BEGIN

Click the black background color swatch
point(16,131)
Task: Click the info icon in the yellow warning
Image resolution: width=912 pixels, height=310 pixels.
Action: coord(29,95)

END

→ **ACTIVITY**:
Each entry is to be given again, exactly as it stands.

→ **COMPLETED TASK**:
Click the black background color swatch
point(16,131)
Task: Click the info icon in the yellow warning
Image resolution: width=912 pixels, height=310 pixels.
Action: coord(29,95)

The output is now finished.